- _Problem requirements_
Copy each of the records below word for word, keeping every line as it appears.

- _Given records_
== == ==
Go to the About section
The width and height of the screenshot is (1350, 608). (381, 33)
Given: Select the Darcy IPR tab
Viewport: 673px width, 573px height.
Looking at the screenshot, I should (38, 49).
== == ==
- _Reply_
Go to the About section
The width and height of the screenshot is (1350, 608). (381, 33)
Given: Select the Darcy IPR tab
Viewport: 673px width, 573px height.
Looking at the screenshot, I should (38, 49).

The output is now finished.